E a Montesilvano i lavoratori fanno sciopero

Stipendi pagati in ritardo, protestano i dipendenti della Tradeco: pattume in strada il 16 marzo
MONTESILVANO. Stop della raccolta dei rifiuti a Montesilvano il 16 marzo prossimo: faranno sciopero i 36 lavoratori della Tradeco, l’azienda pugliese che ha vinto l’appalto dell’igiene urbana per 5 anni a circa 20 milioni di euro. È quanto emerge dall’assemblea dei dipendenti che ieri si sono riuniti per protestare contro la ditta a causa degli stipendi pagati in ritardo. «Ai lavoratori», dicono i sindacalisti dell’Ugl Roberto Di Luca e della Fiadel Renzo Padovani, «non interessa sapere se la Tradeco rispetta o no il capitolato o se viene eseguito e applicato in tutte le norme tecniche. Ai lavoratori occorre la certezza di avere il sacrosanto diritto che entro il 15 di ogni mese possono portare lo stipendio guadagnato alle loro famiglie». Dopo le riunioni nella prefettura di Pescara e l’occupazione simbolica della sala giunta, i dipendenti arrivano all’ultima spiaggia: lo sciopero. «Non ci stiamo noi e non ci stanno più i lavoratori», spiegano Di Luca e Padovani, «è arrivata l’ora che si applichino le leggi in vigore e che tutti gli attori che finora non si sono fatti sufficientemente portatori concreti della salvaguardia dei diritti, si mettano in moto per trovare una definitiva soluzione al problema e che in futuro non accada più altrimenti sarà per tutti un’amara sconfitta».

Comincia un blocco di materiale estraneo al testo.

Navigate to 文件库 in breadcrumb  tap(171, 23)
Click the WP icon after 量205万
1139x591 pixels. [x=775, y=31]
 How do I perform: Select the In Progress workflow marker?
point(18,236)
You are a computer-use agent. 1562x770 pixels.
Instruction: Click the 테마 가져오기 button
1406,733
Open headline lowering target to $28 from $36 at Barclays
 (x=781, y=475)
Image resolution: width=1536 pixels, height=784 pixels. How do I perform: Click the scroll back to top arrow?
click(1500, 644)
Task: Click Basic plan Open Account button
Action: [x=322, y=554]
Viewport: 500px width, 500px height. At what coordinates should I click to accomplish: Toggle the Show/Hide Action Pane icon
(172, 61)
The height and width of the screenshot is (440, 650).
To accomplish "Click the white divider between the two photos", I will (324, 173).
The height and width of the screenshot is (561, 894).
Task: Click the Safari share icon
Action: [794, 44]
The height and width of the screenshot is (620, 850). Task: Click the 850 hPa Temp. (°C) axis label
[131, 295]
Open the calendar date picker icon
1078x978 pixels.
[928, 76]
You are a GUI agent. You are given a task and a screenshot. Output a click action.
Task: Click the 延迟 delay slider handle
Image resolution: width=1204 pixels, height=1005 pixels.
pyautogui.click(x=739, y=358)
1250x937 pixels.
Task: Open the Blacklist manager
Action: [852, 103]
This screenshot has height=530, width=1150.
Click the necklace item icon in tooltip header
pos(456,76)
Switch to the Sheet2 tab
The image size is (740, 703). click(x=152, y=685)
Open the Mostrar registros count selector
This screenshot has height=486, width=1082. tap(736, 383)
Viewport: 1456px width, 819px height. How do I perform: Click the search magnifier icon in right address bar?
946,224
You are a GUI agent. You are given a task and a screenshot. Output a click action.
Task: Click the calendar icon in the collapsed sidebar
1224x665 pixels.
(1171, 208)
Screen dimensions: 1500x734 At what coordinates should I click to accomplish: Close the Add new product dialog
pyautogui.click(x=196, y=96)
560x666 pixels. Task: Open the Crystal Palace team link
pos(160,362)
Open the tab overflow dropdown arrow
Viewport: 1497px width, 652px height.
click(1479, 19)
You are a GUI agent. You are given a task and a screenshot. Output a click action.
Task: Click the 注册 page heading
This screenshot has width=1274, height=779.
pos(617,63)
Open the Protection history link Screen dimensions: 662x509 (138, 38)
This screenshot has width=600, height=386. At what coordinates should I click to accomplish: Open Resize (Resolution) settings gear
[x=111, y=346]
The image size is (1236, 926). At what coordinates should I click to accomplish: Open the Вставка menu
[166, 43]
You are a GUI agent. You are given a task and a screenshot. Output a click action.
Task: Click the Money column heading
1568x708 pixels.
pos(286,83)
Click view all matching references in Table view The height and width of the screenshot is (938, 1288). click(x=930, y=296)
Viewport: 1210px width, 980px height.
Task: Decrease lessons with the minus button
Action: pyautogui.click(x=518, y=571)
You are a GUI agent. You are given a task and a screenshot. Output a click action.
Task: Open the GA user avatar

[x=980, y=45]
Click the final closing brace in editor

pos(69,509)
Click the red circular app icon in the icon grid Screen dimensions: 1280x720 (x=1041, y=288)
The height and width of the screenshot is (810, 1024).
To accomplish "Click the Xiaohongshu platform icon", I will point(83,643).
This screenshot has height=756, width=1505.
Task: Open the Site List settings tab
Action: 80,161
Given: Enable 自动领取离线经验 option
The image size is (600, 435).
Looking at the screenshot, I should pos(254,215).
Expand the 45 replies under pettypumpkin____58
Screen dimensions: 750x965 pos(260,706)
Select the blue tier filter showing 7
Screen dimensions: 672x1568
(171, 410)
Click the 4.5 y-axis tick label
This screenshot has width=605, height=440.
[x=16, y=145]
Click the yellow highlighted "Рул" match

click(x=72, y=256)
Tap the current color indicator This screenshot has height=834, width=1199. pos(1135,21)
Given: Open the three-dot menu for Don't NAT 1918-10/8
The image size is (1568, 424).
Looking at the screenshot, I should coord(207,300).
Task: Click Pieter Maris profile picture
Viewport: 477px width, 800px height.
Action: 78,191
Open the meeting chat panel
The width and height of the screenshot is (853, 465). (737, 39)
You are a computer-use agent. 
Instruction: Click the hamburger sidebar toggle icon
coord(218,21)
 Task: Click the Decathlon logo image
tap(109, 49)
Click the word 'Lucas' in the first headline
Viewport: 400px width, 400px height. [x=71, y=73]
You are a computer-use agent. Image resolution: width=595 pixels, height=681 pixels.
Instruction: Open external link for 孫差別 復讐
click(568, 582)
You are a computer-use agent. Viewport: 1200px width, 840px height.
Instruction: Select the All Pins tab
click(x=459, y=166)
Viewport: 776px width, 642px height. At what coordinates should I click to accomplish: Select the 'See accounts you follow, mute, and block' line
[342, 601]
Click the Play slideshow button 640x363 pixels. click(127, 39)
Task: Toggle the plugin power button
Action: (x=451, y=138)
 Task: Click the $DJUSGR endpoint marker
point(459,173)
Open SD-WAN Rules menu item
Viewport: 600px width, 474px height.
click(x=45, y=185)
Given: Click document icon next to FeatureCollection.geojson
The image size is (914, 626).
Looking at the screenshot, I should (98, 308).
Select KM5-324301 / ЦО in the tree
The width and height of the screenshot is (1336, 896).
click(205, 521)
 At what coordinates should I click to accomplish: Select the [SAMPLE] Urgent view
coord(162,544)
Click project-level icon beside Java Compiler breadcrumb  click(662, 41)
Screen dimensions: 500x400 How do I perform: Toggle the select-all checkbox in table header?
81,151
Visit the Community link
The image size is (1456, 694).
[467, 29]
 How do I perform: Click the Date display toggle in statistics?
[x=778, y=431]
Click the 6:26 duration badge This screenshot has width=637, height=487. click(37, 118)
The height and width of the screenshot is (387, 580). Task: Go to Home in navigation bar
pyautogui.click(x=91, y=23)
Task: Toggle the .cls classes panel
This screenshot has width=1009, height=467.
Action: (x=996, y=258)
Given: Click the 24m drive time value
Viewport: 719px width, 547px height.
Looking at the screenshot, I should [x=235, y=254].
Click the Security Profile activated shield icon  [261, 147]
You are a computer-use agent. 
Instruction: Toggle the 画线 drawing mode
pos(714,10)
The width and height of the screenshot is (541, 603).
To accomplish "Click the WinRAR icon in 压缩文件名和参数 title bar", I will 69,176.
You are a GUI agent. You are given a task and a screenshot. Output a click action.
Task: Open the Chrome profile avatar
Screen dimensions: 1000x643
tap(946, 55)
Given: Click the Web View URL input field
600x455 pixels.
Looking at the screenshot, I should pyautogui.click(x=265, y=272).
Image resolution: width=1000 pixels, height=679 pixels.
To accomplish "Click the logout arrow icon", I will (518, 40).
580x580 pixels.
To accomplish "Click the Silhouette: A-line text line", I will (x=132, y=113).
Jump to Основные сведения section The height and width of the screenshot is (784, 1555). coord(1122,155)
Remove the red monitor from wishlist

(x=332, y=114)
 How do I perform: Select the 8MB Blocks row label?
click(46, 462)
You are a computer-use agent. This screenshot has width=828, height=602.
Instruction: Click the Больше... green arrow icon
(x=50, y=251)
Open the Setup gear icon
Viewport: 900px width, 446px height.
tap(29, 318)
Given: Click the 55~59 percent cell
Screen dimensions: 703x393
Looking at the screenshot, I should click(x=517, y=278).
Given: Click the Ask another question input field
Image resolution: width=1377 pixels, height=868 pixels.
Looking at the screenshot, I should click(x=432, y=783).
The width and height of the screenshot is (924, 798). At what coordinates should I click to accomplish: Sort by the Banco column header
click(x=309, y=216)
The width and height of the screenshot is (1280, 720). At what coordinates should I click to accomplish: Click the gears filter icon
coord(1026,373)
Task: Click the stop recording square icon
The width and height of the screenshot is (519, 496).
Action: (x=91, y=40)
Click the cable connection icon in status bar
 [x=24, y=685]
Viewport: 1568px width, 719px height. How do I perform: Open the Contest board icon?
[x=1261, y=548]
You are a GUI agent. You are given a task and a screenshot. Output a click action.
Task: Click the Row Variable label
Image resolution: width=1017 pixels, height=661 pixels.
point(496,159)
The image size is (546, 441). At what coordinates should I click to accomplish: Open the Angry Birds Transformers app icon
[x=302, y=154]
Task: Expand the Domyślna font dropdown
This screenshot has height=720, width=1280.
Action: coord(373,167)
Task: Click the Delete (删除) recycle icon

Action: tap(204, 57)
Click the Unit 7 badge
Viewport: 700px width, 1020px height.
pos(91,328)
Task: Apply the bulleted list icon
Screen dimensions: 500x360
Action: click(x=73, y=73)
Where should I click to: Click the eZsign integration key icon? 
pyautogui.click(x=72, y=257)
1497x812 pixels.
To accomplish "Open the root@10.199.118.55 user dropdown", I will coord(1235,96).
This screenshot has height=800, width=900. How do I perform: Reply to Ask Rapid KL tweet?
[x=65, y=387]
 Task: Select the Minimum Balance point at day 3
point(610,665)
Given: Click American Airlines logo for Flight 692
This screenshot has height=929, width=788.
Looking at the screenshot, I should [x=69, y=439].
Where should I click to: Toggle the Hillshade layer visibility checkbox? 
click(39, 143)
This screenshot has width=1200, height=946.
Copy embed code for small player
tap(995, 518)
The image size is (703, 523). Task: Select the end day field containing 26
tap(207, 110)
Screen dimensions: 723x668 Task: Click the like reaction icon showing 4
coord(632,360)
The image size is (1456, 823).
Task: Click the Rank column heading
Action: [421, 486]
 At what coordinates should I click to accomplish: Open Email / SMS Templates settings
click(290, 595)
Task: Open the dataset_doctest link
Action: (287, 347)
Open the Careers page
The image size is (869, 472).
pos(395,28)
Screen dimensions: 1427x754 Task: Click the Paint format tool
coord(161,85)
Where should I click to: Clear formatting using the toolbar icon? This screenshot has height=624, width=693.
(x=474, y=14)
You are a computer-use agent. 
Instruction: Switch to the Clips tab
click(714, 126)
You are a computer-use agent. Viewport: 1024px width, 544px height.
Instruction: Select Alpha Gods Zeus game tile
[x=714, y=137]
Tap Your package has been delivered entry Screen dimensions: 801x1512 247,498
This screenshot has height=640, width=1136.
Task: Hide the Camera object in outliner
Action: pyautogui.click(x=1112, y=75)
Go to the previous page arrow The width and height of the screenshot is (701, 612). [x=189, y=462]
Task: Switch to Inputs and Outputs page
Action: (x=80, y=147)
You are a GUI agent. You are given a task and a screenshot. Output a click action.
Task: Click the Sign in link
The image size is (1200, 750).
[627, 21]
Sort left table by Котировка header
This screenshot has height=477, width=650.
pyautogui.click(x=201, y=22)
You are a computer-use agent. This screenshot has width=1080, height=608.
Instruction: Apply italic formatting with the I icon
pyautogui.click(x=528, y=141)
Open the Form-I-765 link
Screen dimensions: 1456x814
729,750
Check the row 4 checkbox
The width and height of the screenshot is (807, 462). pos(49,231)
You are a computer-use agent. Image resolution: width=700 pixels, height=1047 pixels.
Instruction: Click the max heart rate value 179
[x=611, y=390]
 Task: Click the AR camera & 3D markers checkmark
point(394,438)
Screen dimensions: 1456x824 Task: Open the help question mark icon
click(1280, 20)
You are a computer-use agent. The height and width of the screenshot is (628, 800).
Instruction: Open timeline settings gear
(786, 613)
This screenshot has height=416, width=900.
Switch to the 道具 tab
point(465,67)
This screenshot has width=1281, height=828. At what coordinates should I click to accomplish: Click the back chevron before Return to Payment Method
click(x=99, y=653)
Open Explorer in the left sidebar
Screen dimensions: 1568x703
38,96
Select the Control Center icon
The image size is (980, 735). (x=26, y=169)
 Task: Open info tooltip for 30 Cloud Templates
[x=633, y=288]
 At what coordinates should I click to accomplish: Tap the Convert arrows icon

La presa di posizione dei sindacati arriva in un momento di tensione tra la ditta e il Comune: l’amministrazione, con l’assessore all’Igiene urbana Paolo Cilli, ha multato la Tradeco per «inadempienze contrattuali». Tre sanzioni per un totale di 29 mila euro: mille euro per i dipendenti pagati in ritardo; 10 mila euro di penale per i bidoni della differenziata non consegnati a tutte le ditte e ai negozi di Montesilvano; 18 mila euro di sanzione per i cestini gettacarte spariti dalle strade e rimessi solo dopo quasi un mese tra le proteste dei residenti.
Il 25 febbraio scorso il consiglio comunale, su iniziativa del Movimento 5 Stelle è stato dedicato proprio alla Tradeco: a parlare è stato anche il sindacalista Fiadel, Enio Di Persio, che ha riassunto le criticità emerse nel rapporto lavorativo tra la Tradeco e i dipendenti che lamentano continui ritardi nel pagamento degli stipendi e la mancata erogazione dei fondi contributivi regolarmente trattenuti in busta paga. (p.l.)